▸ **Exercise instructions**:
Repeat all of the data below word for word, leaving the pictures out of your answer.

▸ **Material provided**:
★ ★ ★ ★ ★

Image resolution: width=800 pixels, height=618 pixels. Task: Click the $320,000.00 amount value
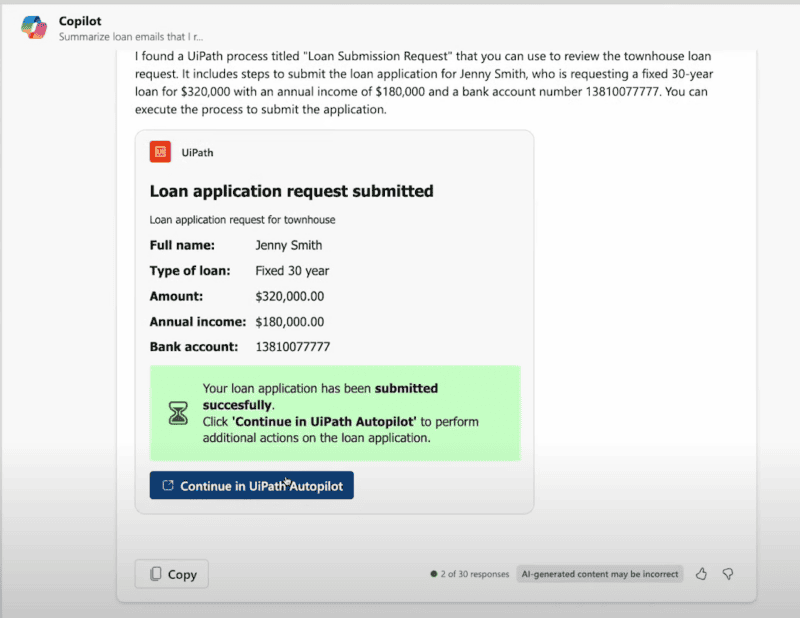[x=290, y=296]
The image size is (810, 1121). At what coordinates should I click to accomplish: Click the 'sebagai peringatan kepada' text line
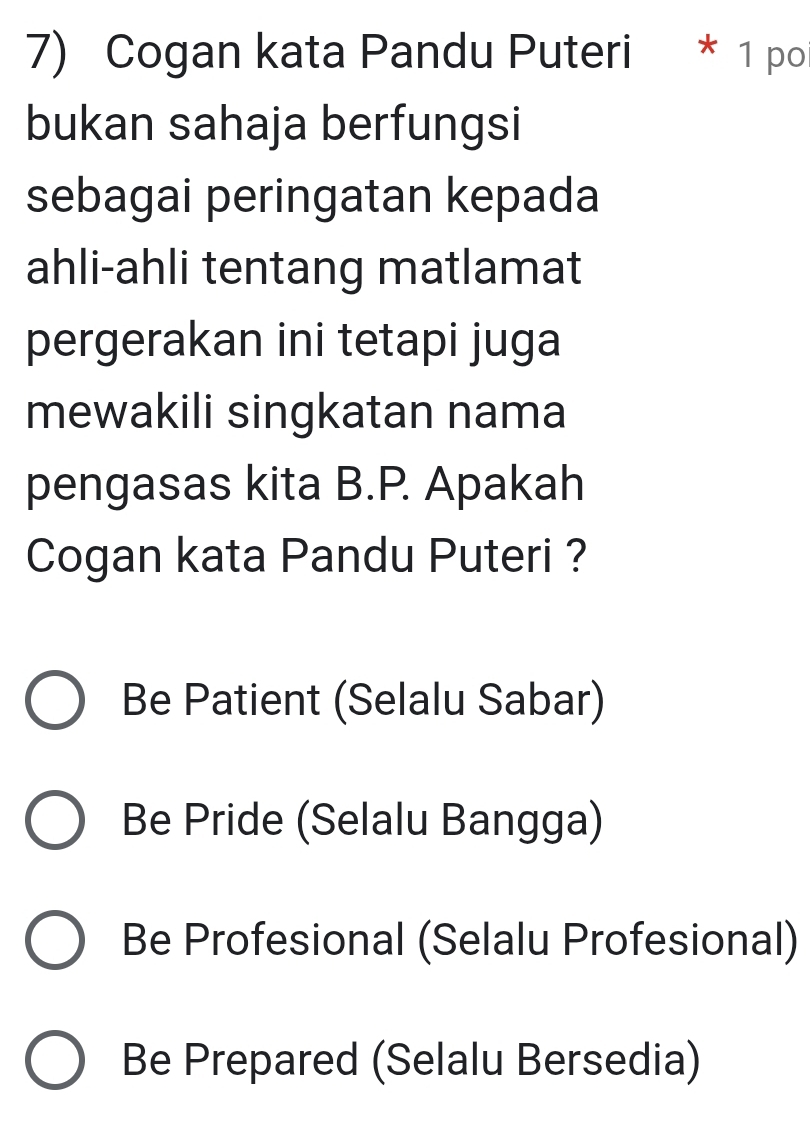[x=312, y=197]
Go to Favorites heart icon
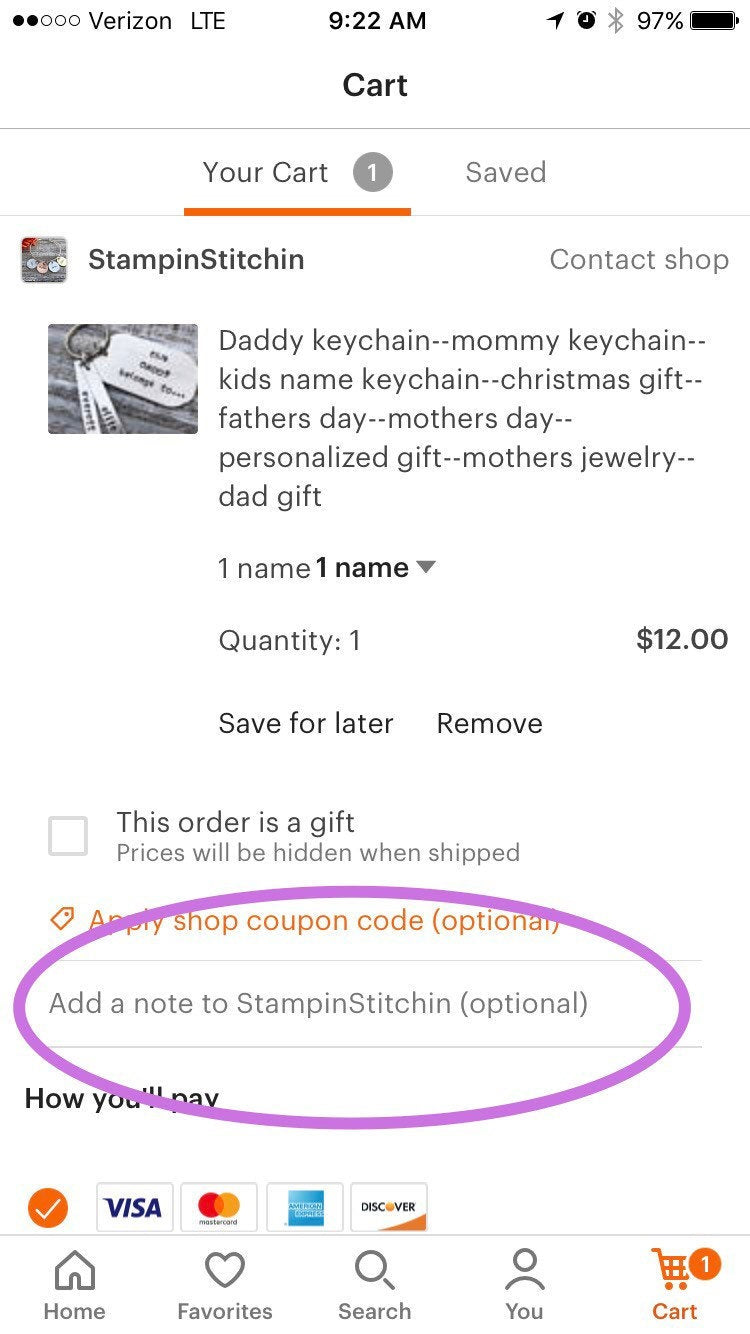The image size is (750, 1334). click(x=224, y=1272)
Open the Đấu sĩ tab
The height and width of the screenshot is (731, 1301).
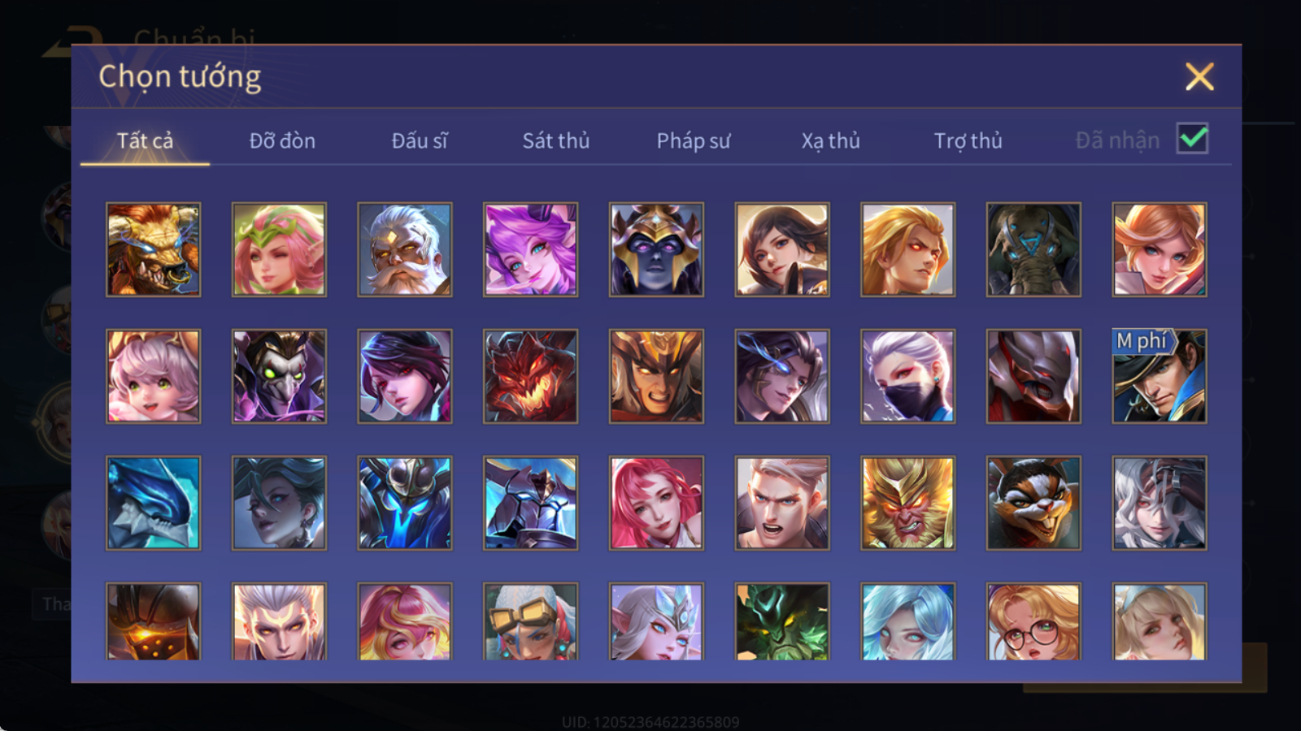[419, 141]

★ ★ ★ ★ ★

▸ **Output**:
Image resolution: width=800 pixels, height=618 pixels. Task: Click the $320,000.00 amount value
[x=290, y=296]
The image size is (810, 1121). At what coordinates should I click to accomplish: Click the 'sebagai peringatan kepada' text line
[x=312, y=197]
Go to Favorites heart icon
The image size is (750, 1334). click(x=224, y=1272)
Open the Đấu sĩ tab
The height and width of the screenshot is (731, 1301).
[419, 141]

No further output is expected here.